御曹司とのかりそめ婚約事情~一夜を共にしたら、溺愛が加速しました~
ついつい聞き流しそうになったけど、何気なく言われた最後の言葉にギョッとなる。

「私の、会社にも迷惑って……?」

「君は今回のパーティーに取材に来ていた文英社の社員だろ? ああいう場でまさか本名をフルネームで名乗るなんて、君って嘘がつけないタイプなんだな」

蓮さんはクスクス笑いながら先ほどから握った私の手を離すことなく、親指の腹で何度も手の甲を撫でている。温かくて優しくて、落ち着いた彼の声を聞いているとなんだか妙にドキドキしてくる。
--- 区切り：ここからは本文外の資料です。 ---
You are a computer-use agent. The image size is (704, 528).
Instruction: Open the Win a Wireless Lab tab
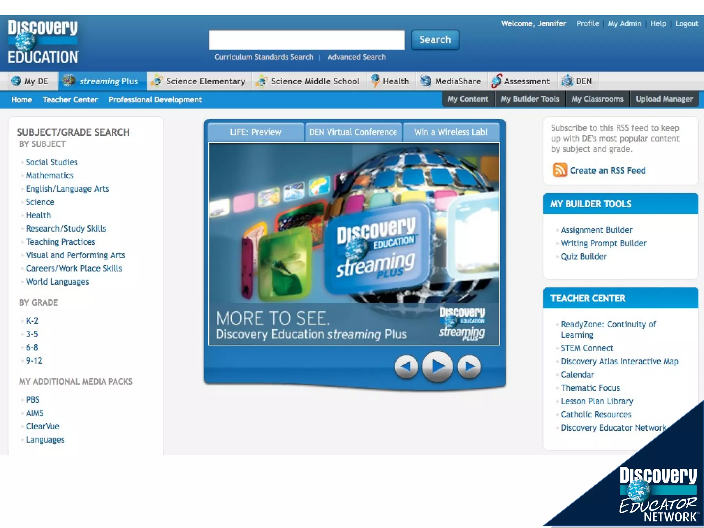[451, 132]
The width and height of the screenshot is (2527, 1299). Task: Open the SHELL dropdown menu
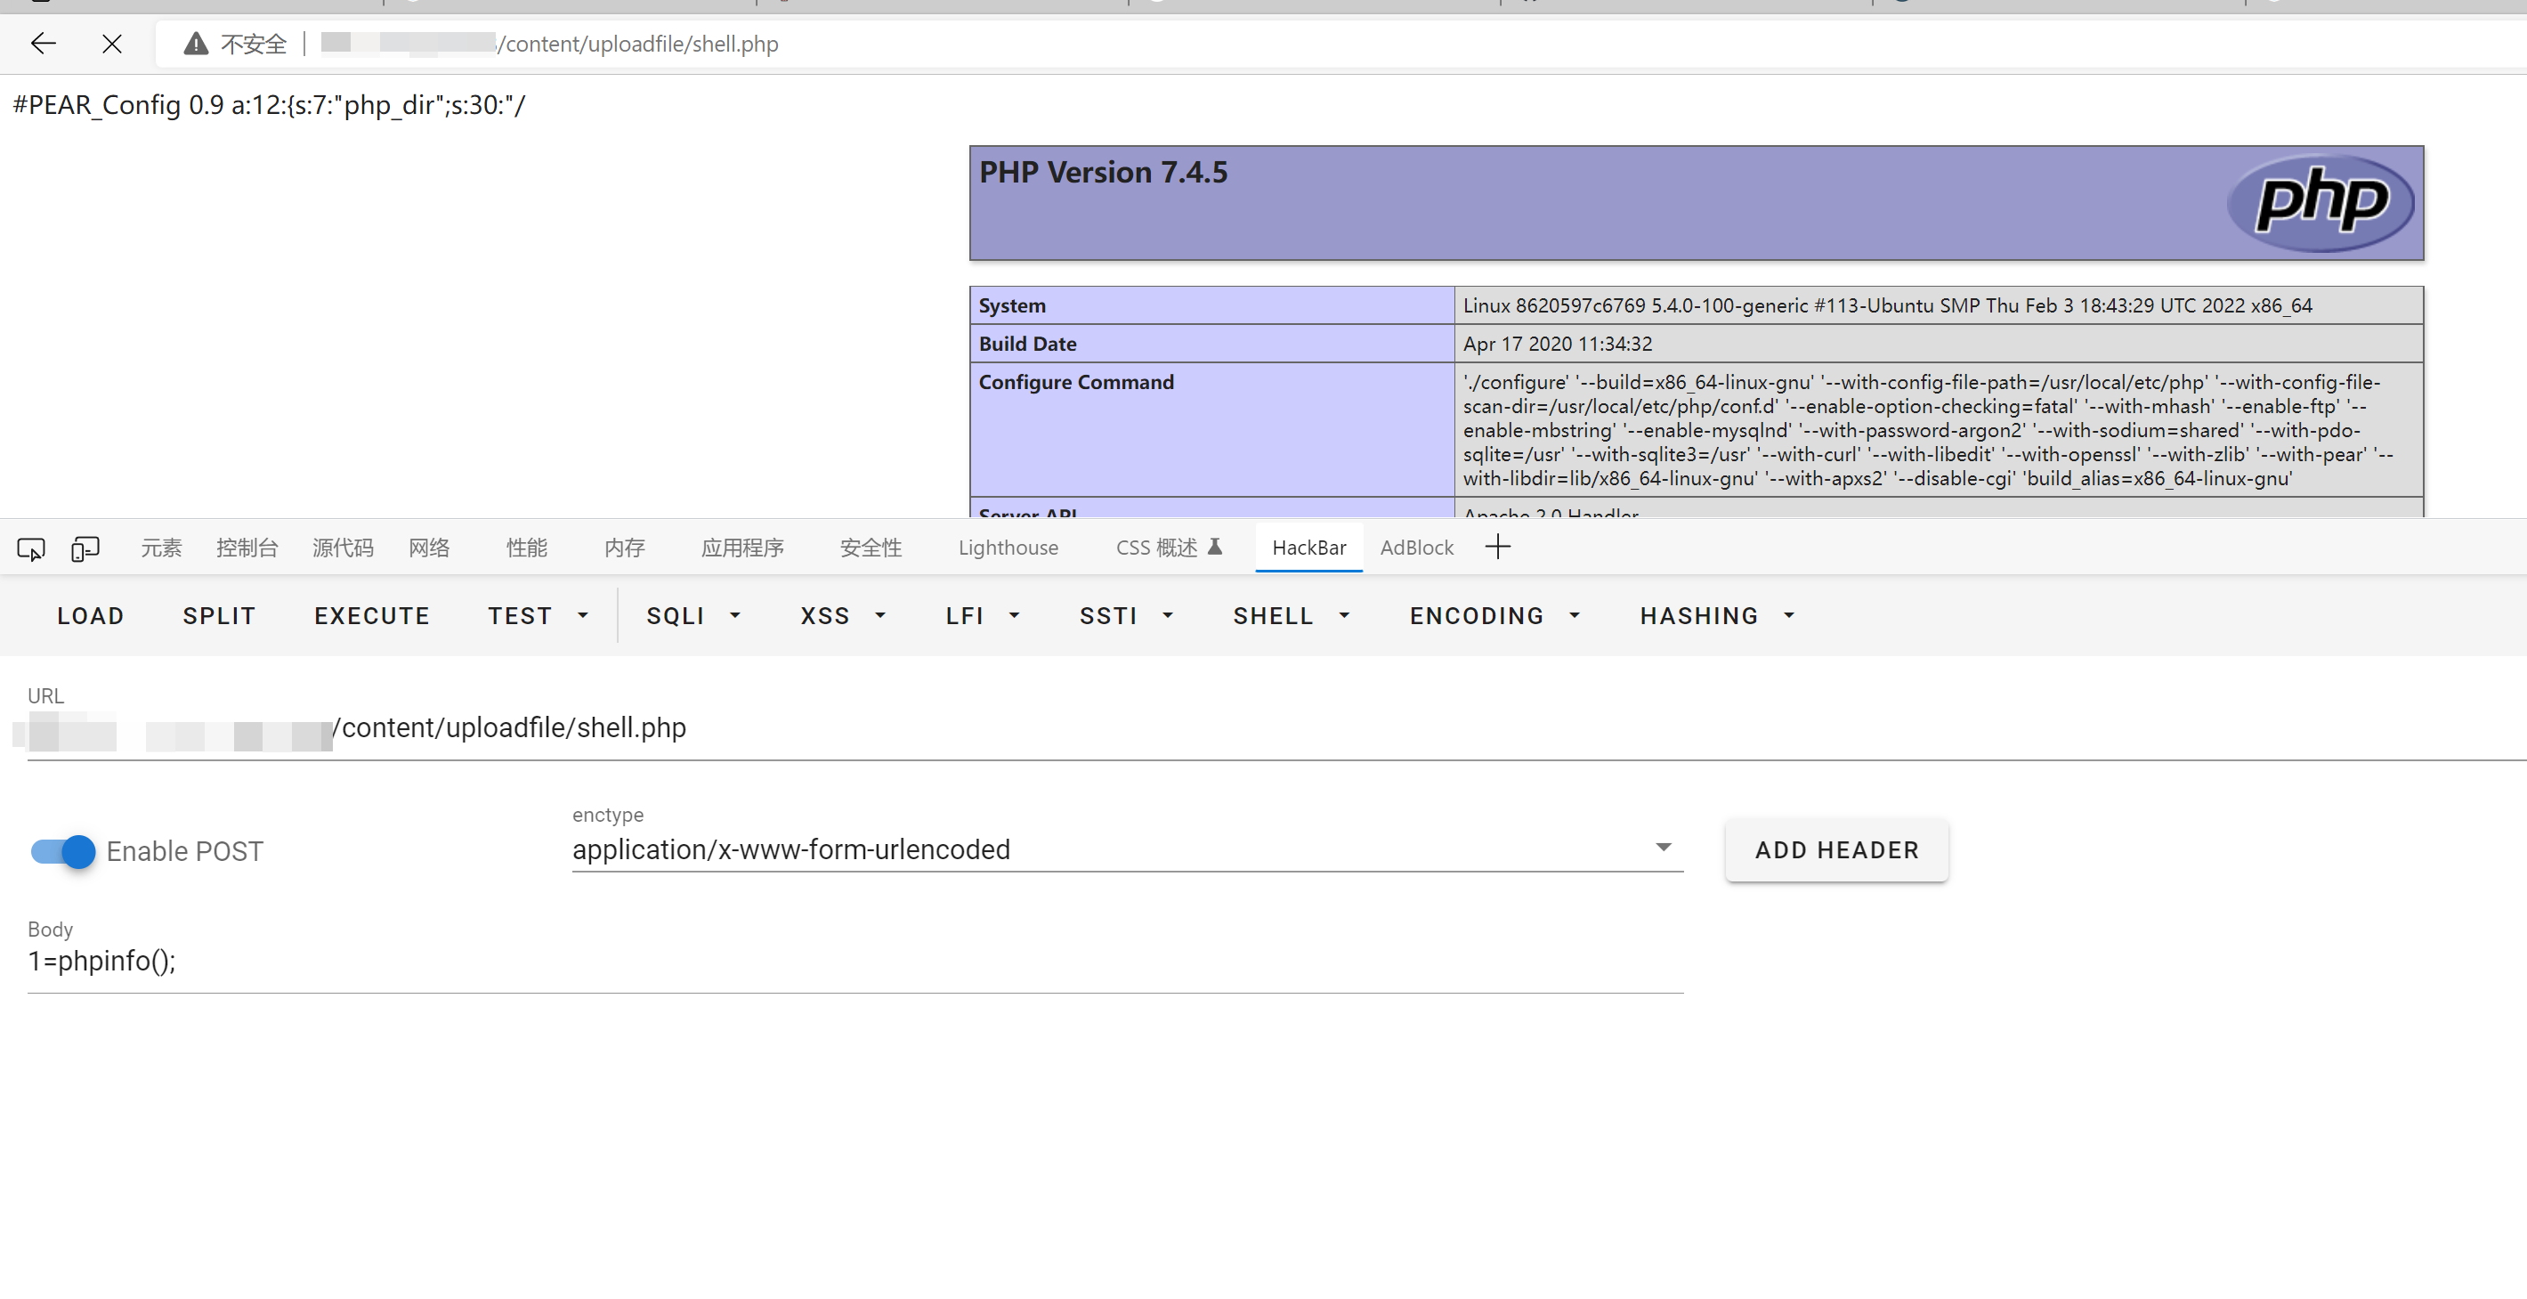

「文英社の二階堂さんから君のことを聞いていたから、名前も知ってた。会場に来てる人たちとは少し雰囲気が違ったし、すぐに君だとわかった。今思えば、あのモデルの言いがかりもなんだかんだ言って、君に話し掛けるきっかけになったな」

次々と蓮さんから明かされる情報に頭が追いつかず、ぽかんと口を開けて呆然となる。

なんだ、私のこと……最初から知ってたんだ。

「それならそうと言ってくれれば……私、蓮さんはてっきり参加者の方だと思ってました」

蓮さんが今回の取材の許可をしてくれた責任者だと知らず、あのときはずいぶんはしゃいでしまったような……。

「君もパーティーを楽しんでたみたいだったし、俺の素性を明かしてわざわざ水を差すことないだろ? ああ、それともうひとつ、君に謝らなければいけないことがあるんだ」

そう言って蓮さんが椅子の下にあった見覚えのあるドレスを手に取り、私の目の前にパッと広げて見せた。

「これなんだが……」

え、こ、これって……私がパーティーで着てたドレス、だよね?

「階段から落ちたときにドレスの裾の部分が破けてしまったみたいなんだ」

ドレスが破けたことよりも、じゃあ、自分は今なにを着ているのかが気になってガバリと布団をめくって見る。今までドレスのままだと思っていたけれど、自分が着ているのは肌触りのよさそうなシルク生地のガウンだった。